> REQUIREMENTS
Copy the text of every entry below word for word, leaving out the pictures.

Text and element pointing entries:
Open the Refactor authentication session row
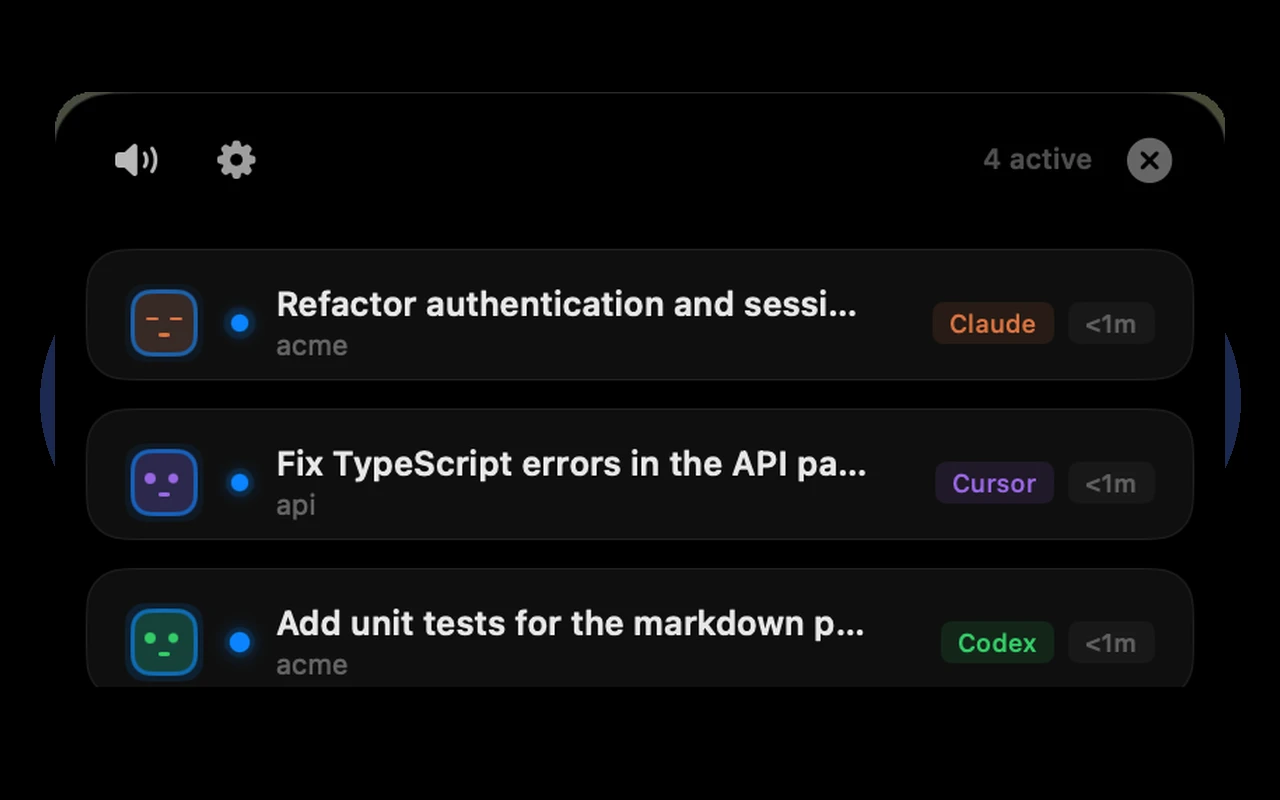[640, 314]
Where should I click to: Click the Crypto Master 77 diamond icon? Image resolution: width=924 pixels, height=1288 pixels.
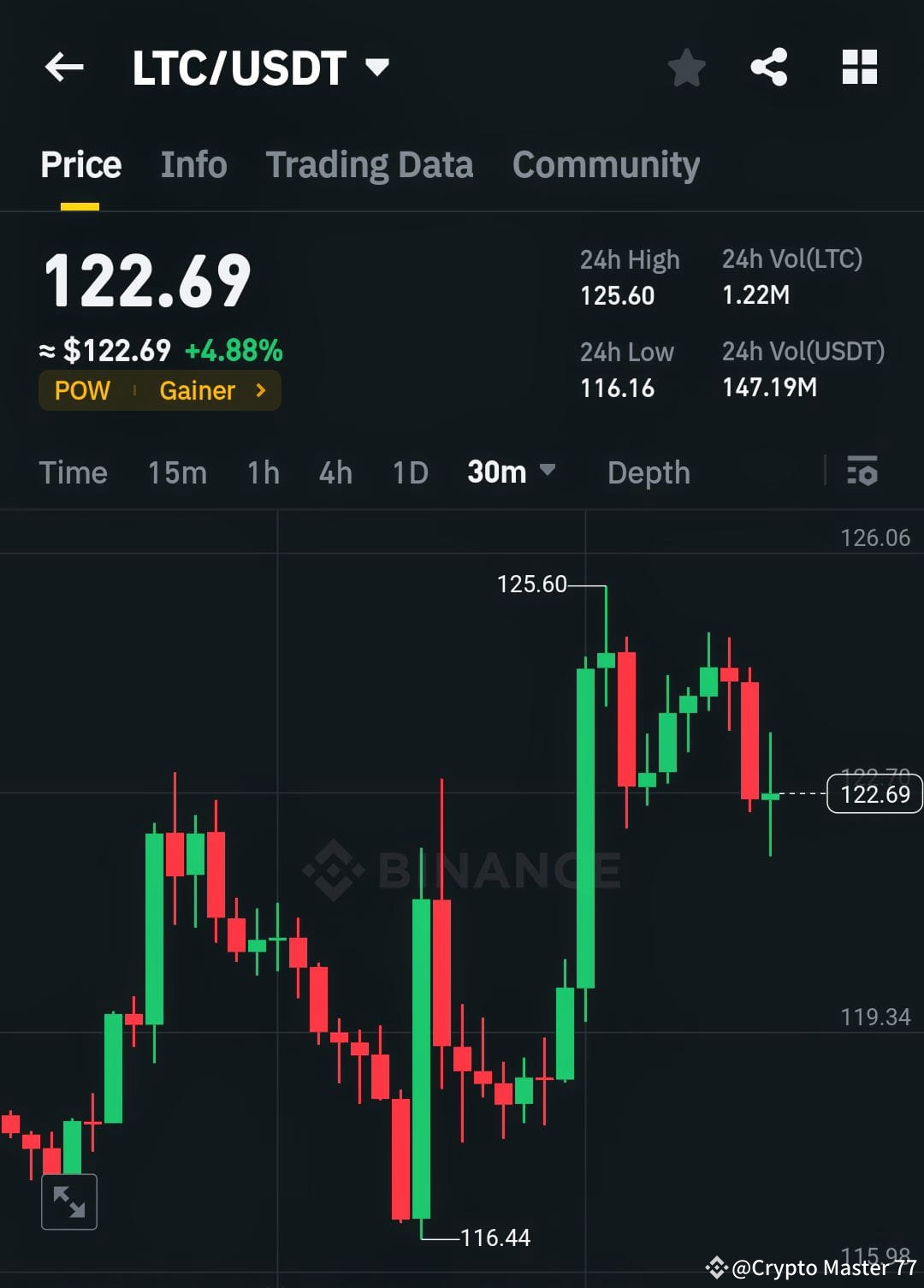click(715, 1267)
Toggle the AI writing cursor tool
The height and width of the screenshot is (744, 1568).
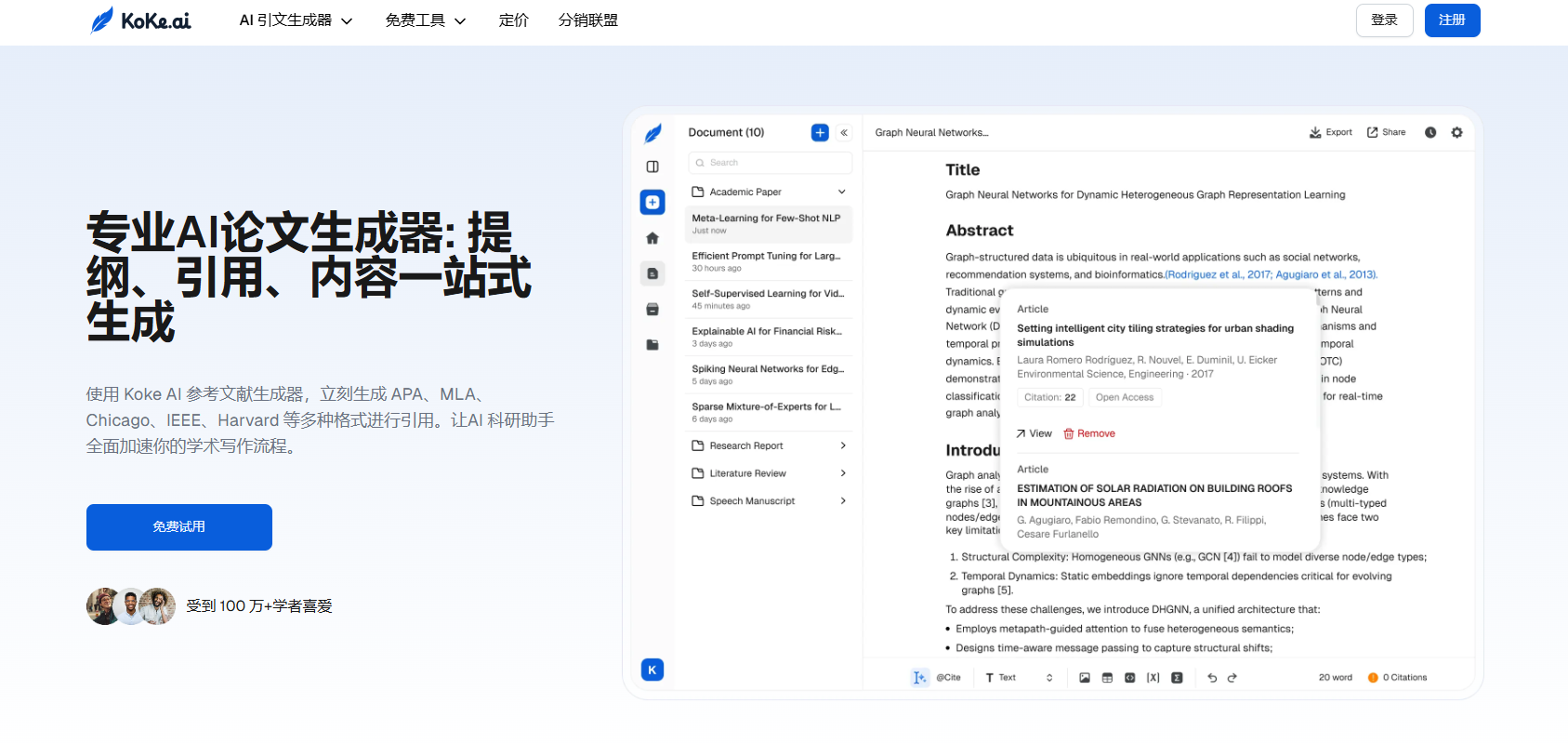click(x=919, y=678)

> SOLVED EXERCISE
Open the Refactor authentication session row
[640, 314]
Where should I click to: Click the Crypto Master 77 diamond icon? Image resolution: width=924 pixels, height=1288 pixels.
click(715, 1267)
Toggle the AI writing cursor tool
The height and width of the screenshot is (744, 1568).
click(x=919, y=678)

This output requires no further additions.